TV’s Ireland AM covers Hurricane Dorian emergency 

TV’s Ireland AM covers Hurricane Dorian emergency

Hurricane Dorian left 70,000 people without a home when it slammed into Abaco and the Grand Bahama islands on September 1st.

The Category-5 storm sat over the region for 40 hours, leaving behind an unprecedented path of destruction and 18,000 affected children.

UNICEF is on the ground helping the children who have been left in need.

Survivors at a loss

The children who survived lost homes and relatives, their families lost their livelihoods and there is little food and water.

A UNICEF first responder team is on the ground assessing and responding to critical needs such as water, sanitation and hygiene, health, education and shelter. Child protection and child welfare are key concerns.

The devastation has been complete. The area’s infrastructure will need to be rebuilt and authorities are considering the best way to approach that.

UNICEF Ireland spokesperson Aedín Donnelly told Virgin Media’s Ireland AM show about conditions for children on the ground: “The entire island is covered in rubble and broken down structures. It’s probably going to take weeks and months to clear that.

People have lost family members, friends, members of their community, their livelihoods, their homes are gone. Many of them had very little to begin with – some were refugees from Haiti, and elsewhere. If you are starting from a base of having very little and then everything is taken away, you will struggle to put together the absolute basics to survive.
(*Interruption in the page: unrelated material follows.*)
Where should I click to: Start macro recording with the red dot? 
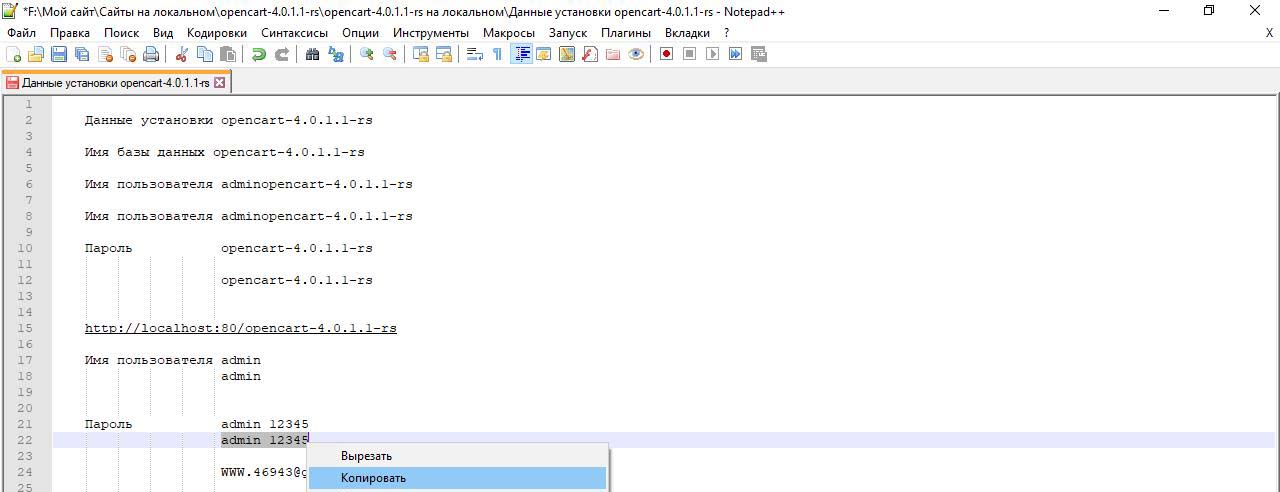pos(666,54)
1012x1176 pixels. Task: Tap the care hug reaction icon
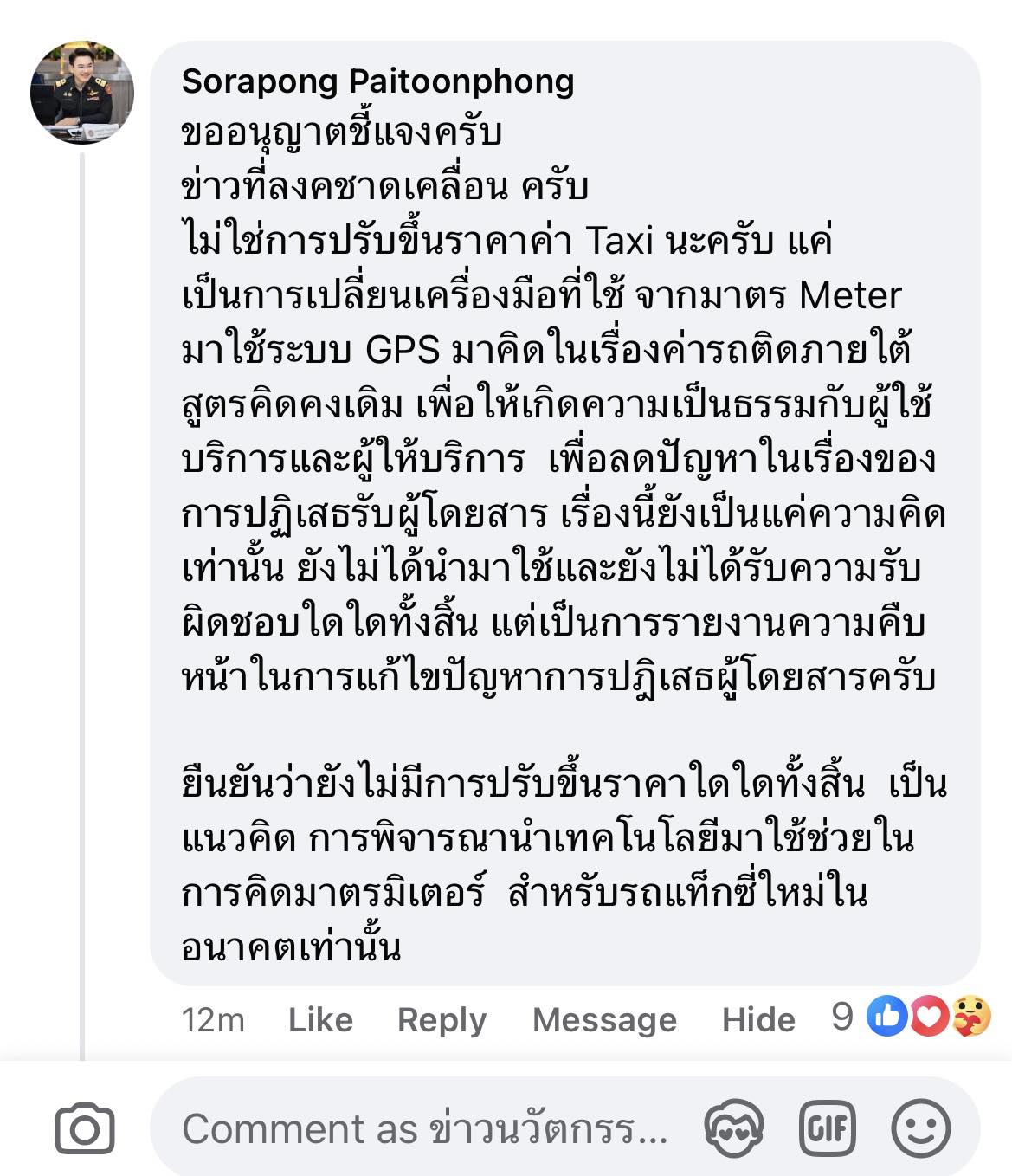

UNICEF has a particular specialty in water and we’re coordinating efforts to supply safe and healthy water to survivors. We are looking at water systems that are contaminated and dangerous to use. The risk then is that water-borne diseases can take hold. If conditions are dirty or overcrowded there is an increased risk of cholera and other illnesses spreading. For children the risk is higher, because vulnerable people, children – and particularly malnourished children – are most likely to get sick.

Then we have to look at the healthcare side. We have to make sure kids are vaccinated. We really have to get back in at community level and make sure that basic healthcare needs will be looked after.

We are looking after psycho-social needs. Kids will be really traumatised by what they have seen. They have the idea that their home is a safe place, or that their parents can keep them safe taken away from them. We need to get them back in school. We need to get things back to normal.”

Disaster response

In the meantime, UNICEF’s disaster response has quickly scaled up. Within days, ten staff with emergency expertise were deployed, each of them bring a particular specialty to the field.

The lack of safe water and adequate sanitation puts children and families at risk of contracting waterborne diseases meaning water and sanitation has been prioritised for immediate attention. A week after the disaster struck, our agency’s first relief plane arrived carrying 1.5 tonnes of emergency supplies. Those supplies helped 9,500 people and included hundreds of thousands of water purification tablets, water tanks and jerry cans.

Back to school

By the middle of September, UNICEF’s response  expanded to include the enrollment of 10,000 students in school, all of those children have been deemed to be at risk by our child protection specialists. Children experience trauma are proven to do better when normal routines are re-established and they are back in school. UNICEF is working with the Government to ensure children can access school even when their family has been displaced to another region.